Her reaction is two-fold, representing both intense interest and disgust. All of this happens in the course of the first song, "La Fiesta de San Benito." Since the CD programming simply consists of the albums in their original form, one right after the other, this track retains its status as the all-important beginning of Viva Chile!, as well as now becoming the gateway into the entire reissue. The percussion bit that sets up the track is brilliant, one of several moments that are amazing not only for the playing but for the way the instruments are mixed. If it was possible to somehow duplicate and distribute the manner in which her eyes lit up at the sound of this, that process would instantly replace the need for writing rave reviews.

Likewise, the way her lip curled up when the pan pipes called "zampona" came in would make an effective universal replacement for the outbursts of negative energy called "pans." This reaction, however, is an unfortunate outcome of a type of cultural assassination that has occurred, for once not involving a CIA-trained hit squad. An allergic reaction to zampona that is sometimes referred to as "El Condor Pass-Out" can be blamed on Paul Simon -- though if this was a CIA debacle that was being investigated, a few of the random fingers would point back at Inti-Illimani. After all, it was bandmembers such as Horacio Durán and Jose Seves who decided to work with a style of traditional Chilean music that in 1967 was actually kind of rare.

Without the groundbreaking of Inti-Illimani, it can be speculated that Paul Simon might not have ever heard the call of the pan pipes and subsequently dug their grave. Without "El Condor Pasa" as an international hit, there might be no demand for armies of Chilean musicians and other people pretending to be Chilean musicians to wander through the world playing cheesy zampona music in front of train stations. There would also surely be no bastard offspring of these zampona groups, the lone pan pipe player, sometimes just a pan pipe lip-syncer, who performs for donations with a pre-recorded backing track, a pickpocket accomplice helping to top up the take.

This is admittedly a digression, but honestly has to be mentioned as an aspect of these recordings. If there had been no zampona, the listener who had liked the percussion so much, fluent in Spanish and thus uniquely able to fully experience the messages in these songs, might not have left the room before the flow of music established its unique stylistic development. A '70s movement known as nueva cancion, or "new song," was really just that. The songs no longer smack of only one genre, meaning there are no longer any bad Simon & Garfunkel vibes. The forms of the songs themselves are challenging and complex, by the 1977 album sourcing from master composers and lyricists such as Victor Jara and Pablo Neruda.

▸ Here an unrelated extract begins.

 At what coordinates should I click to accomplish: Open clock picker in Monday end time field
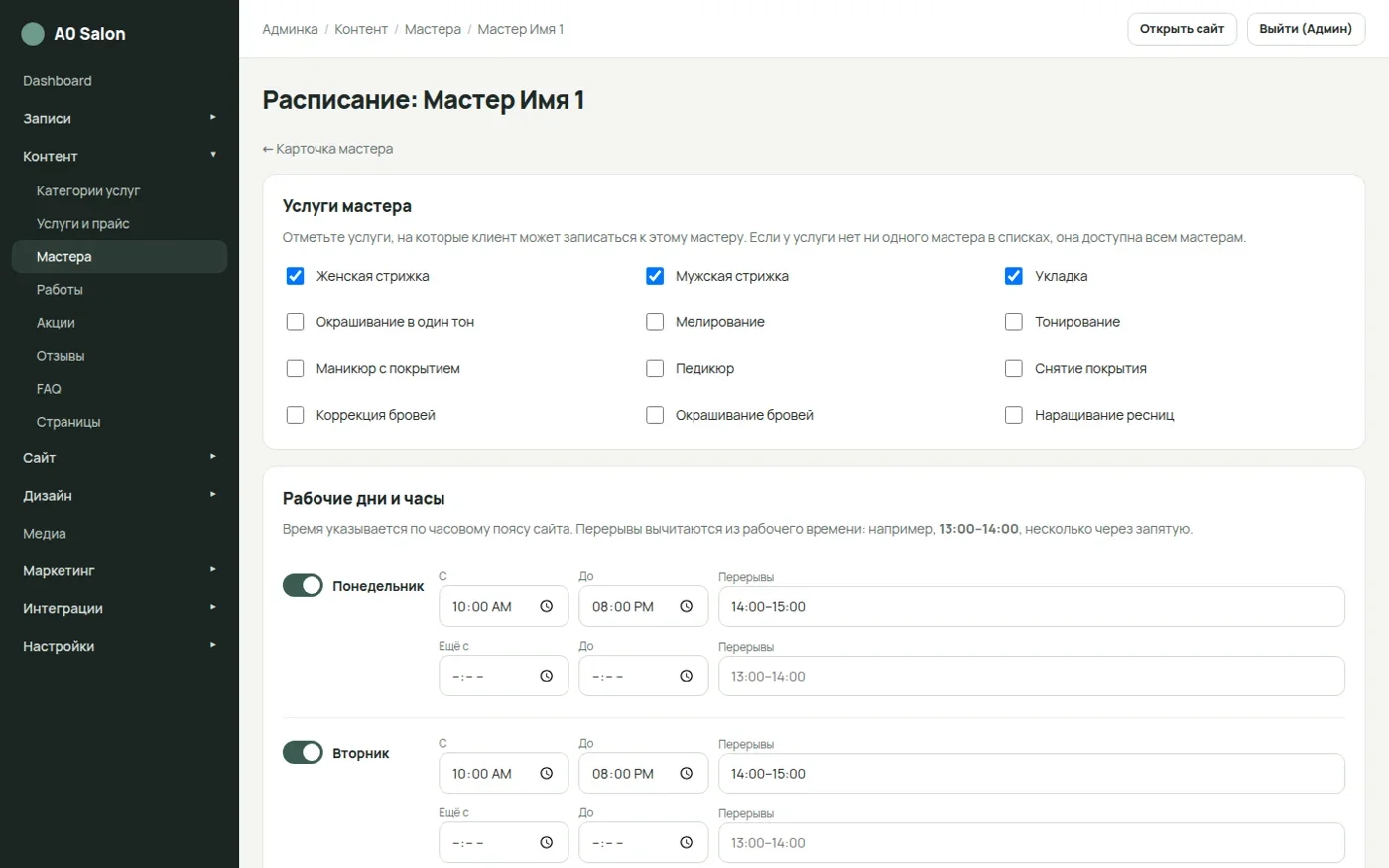coord(686,606)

The cheerful zampona is one of the four main aspects of this group in terms of overall sound, at least during the '70s. The other factors are the vocalizing, the percussion, and the sound of string instruments, which include several small axes such as the tiple and charango. These are aspects that are utilized with absolute dramatic control throughout both albums. Rather than there ever being any sense of loose, spontaneous activity such as a guy deciding to suddenly just come in with a riff on tiple, these recordings use every instrumental event, even the slightest adjustment in sound, as a development of major importance.

Perhaps this is necessary when the vocal arrangements become as complex as the track entitled "Naciste De Los Lenadores." Despite the solidly South American flavor, this singing might remind some listeners of the intricate, intelligent pop music of the '60s and '70s, particularly skilled vocal groups such as the Association and the 5th Dimension. A probing, demanding edge had certainly become an international musical movement in the era when these albums were originally released, even among groups that would later be relegated to Las Vegas lounges. Not that such a thing could ever happen to the glowing Inti-Illimani -- the name of which, from the Andes Aymaran Indian language, means Sun God.